**Your goal**
I need the lines below from the one with "Viewport: 740px width, 858px" down to the one with "Click the $1,100 milestone label" reproduced exactly, both ends included, and nothing else.

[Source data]
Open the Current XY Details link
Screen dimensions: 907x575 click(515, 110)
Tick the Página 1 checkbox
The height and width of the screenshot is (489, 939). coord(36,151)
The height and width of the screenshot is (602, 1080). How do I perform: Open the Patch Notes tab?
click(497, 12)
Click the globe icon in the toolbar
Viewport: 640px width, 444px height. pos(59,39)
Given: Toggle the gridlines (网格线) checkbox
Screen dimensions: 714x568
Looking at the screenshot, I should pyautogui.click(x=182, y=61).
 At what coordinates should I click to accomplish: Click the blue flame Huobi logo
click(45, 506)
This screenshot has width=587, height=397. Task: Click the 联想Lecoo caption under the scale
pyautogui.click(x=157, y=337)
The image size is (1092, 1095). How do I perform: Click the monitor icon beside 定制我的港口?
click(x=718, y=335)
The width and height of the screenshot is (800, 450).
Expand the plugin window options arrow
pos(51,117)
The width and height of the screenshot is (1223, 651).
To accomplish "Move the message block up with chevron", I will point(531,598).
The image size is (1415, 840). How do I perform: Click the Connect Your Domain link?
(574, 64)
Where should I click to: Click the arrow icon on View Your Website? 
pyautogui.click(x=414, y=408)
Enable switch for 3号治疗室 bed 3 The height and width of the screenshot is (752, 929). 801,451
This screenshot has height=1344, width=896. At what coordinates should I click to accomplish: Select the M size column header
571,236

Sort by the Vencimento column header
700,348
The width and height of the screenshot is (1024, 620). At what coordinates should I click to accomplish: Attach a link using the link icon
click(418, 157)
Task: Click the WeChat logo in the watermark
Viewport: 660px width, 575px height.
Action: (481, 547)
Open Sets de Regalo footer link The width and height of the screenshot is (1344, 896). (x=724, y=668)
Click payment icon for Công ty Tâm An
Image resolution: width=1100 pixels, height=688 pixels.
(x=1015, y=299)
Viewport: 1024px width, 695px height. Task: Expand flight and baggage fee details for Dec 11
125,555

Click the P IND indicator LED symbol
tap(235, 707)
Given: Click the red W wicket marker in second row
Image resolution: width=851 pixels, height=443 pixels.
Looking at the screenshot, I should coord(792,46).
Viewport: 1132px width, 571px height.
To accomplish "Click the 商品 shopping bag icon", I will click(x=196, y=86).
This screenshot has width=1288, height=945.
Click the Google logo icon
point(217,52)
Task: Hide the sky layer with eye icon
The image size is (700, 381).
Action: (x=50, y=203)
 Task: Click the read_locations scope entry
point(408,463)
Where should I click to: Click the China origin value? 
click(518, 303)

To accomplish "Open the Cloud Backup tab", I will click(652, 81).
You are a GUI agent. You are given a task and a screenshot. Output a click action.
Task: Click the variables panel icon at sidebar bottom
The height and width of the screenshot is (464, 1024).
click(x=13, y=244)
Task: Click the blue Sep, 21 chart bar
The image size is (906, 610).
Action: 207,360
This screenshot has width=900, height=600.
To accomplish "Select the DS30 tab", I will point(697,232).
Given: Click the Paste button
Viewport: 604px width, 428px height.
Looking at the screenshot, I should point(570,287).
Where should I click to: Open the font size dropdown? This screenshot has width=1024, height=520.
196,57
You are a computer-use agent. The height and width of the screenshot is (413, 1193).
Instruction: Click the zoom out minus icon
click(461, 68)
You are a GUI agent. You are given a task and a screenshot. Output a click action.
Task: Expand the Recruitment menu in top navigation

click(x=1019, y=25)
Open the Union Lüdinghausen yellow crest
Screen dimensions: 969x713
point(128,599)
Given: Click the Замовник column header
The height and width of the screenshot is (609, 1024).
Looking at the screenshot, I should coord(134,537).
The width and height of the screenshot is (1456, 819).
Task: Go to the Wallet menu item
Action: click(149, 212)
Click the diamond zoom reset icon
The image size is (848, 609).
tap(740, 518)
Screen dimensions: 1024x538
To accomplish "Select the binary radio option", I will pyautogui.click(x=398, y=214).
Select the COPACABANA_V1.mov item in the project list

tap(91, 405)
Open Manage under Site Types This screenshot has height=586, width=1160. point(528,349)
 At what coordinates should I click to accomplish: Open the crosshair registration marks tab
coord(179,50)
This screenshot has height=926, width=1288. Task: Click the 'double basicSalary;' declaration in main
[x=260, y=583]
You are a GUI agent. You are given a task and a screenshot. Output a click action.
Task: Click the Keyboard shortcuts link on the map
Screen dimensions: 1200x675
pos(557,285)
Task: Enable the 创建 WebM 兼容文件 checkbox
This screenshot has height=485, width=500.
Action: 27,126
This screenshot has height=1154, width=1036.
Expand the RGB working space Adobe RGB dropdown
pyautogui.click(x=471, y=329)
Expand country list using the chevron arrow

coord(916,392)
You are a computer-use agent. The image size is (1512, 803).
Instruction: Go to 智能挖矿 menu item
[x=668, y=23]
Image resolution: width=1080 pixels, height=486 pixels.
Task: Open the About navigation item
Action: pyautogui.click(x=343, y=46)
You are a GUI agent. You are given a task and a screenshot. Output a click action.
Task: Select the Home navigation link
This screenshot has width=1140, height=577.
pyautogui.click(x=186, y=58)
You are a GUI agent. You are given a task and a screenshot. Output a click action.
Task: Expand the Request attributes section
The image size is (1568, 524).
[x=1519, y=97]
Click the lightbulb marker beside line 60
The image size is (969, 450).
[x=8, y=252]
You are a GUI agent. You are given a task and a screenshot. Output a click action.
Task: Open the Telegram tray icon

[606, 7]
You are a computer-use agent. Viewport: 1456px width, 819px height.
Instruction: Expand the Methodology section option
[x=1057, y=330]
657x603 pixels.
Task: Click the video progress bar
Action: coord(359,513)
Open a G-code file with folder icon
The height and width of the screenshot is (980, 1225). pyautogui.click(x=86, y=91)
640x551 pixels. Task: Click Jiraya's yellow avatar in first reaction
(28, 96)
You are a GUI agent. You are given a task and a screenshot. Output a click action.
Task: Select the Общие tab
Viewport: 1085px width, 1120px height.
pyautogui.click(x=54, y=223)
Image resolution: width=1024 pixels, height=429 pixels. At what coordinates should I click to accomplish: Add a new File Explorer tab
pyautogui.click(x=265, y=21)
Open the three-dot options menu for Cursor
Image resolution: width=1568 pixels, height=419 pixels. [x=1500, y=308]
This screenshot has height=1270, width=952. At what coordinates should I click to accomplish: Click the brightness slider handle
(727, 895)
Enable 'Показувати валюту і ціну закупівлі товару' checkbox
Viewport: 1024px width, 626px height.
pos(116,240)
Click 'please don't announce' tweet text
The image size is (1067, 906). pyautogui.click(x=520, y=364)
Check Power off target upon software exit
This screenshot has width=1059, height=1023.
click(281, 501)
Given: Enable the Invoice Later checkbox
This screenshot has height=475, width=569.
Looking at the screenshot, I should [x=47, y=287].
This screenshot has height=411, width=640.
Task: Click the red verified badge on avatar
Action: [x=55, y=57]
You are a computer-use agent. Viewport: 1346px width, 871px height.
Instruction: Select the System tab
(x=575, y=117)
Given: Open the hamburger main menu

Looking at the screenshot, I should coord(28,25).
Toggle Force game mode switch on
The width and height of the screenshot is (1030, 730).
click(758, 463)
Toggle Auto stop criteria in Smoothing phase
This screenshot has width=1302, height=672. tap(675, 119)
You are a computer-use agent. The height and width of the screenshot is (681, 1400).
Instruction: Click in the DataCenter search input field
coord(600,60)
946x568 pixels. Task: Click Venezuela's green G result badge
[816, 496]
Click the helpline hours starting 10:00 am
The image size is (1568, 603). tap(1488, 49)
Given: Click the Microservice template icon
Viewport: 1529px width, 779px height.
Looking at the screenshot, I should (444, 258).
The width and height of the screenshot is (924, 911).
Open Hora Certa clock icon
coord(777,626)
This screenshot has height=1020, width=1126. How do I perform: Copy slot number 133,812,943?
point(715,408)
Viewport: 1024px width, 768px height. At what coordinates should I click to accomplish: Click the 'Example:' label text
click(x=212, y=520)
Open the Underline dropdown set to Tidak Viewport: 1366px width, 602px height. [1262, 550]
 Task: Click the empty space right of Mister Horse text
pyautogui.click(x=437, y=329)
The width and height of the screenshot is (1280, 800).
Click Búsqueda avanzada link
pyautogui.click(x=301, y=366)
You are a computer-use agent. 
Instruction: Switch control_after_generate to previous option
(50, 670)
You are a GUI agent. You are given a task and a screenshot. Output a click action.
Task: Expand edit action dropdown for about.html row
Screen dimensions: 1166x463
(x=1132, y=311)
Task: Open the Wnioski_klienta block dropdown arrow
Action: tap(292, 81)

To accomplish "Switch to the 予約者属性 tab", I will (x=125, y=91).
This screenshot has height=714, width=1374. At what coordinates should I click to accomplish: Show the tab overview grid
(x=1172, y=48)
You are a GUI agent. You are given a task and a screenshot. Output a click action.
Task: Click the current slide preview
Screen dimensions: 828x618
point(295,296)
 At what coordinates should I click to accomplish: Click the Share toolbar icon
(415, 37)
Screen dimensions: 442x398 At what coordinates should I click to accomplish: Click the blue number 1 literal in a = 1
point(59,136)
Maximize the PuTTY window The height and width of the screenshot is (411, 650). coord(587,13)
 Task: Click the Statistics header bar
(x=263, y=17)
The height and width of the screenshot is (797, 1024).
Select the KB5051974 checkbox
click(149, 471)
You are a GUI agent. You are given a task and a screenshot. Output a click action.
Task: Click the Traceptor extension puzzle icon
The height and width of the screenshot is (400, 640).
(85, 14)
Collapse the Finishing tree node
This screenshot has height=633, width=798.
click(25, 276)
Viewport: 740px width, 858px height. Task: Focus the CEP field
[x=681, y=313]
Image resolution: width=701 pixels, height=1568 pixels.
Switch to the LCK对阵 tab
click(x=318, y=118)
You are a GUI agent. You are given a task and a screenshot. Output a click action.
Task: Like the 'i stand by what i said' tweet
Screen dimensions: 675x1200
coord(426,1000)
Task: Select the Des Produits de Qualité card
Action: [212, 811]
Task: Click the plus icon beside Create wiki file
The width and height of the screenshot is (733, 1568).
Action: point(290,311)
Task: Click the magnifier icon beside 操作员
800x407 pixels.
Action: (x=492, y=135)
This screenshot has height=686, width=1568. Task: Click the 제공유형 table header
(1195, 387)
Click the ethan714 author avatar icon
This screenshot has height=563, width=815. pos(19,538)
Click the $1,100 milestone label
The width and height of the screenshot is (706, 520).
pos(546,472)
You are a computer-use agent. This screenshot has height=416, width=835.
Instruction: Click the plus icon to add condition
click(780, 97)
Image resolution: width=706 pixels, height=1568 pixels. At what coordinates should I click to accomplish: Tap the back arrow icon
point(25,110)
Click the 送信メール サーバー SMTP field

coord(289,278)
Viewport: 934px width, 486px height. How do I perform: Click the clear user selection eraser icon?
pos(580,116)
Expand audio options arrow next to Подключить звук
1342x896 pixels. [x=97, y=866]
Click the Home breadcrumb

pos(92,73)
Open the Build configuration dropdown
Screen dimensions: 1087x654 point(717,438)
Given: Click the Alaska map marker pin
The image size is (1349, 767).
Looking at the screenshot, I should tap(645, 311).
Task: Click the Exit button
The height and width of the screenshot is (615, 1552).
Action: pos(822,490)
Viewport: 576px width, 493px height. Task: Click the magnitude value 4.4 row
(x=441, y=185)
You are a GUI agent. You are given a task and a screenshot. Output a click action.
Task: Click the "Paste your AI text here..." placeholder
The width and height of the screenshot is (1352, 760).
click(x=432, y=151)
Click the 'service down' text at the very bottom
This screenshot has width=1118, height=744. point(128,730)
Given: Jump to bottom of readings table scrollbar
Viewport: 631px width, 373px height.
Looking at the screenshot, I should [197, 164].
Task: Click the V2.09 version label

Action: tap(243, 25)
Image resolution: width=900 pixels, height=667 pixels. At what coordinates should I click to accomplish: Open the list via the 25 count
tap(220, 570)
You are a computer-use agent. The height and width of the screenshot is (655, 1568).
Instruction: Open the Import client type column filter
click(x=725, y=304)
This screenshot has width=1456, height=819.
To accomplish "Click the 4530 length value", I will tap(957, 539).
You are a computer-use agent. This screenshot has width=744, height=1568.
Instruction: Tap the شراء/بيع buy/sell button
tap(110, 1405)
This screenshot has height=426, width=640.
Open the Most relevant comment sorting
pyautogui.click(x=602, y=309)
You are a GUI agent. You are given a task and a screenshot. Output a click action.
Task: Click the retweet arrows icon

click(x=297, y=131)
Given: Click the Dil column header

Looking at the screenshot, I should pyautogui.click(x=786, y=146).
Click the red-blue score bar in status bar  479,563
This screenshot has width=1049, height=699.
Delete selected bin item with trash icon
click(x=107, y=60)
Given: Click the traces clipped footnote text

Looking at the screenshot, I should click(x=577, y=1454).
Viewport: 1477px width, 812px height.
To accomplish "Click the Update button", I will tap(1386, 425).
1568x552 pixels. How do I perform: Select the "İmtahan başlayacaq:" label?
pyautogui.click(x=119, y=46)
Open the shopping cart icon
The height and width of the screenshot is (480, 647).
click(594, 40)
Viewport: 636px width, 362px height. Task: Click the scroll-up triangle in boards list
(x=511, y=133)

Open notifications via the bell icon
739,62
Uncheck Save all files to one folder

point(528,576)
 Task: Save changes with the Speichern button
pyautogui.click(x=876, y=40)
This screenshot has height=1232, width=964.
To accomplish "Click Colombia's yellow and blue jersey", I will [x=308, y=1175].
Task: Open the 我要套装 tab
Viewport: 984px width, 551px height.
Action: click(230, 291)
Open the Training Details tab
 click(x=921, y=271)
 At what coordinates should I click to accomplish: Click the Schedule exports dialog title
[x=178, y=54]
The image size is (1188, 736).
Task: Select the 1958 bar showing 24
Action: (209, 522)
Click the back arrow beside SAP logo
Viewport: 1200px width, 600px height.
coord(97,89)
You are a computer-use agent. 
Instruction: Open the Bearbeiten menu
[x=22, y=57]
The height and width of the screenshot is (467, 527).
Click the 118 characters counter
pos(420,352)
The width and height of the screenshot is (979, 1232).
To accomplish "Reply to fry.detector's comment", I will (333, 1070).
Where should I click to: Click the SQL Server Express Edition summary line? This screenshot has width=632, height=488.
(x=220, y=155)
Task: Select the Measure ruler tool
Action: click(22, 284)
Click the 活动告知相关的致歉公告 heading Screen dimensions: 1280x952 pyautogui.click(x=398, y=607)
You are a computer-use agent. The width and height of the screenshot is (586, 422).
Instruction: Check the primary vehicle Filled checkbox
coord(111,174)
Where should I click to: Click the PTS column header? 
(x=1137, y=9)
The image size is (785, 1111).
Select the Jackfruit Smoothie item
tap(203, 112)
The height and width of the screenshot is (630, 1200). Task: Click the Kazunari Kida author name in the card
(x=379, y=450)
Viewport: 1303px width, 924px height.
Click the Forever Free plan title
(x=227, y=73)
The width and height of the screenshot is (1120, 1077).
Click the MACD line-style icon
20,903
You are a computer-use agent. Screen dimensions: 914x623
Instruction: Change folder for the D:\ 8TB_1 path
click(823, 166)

**Output of the exercise**
Viewport: 740px width, 858px height. Task: Focus the CEP field
[x=681, y=313]
Image resolution: width=701 pixels, height=1568 pixels.
Switch to the LCK对阵 tab
click(x=318, y=118)
You are a GUI agent. You are given a task and a screenshot. Output a click action.
Task: Like the 'i stand by what i said' tweet
Screen dimensions: 675x1200
coord(426,1000)
Task: Select the Des Produits de Qualité card
Action: [212, 811]
Task: Click the plus icon beside Create wiki file
The width and height of the screenshot is (733, 1568).
Action: point(290,311)
Task: Click the magnifier icon beside 操作员
800x407 pixels.
Action: (x=492, y=135)
This screenshot has height=686, width=1568. Task: Click the 제공유형 table header
(1195, 387)
Click the ethan714 author avatar icon
This screenshot has height=563, width=815. pos(19,538)
Click the $1,100 milestone label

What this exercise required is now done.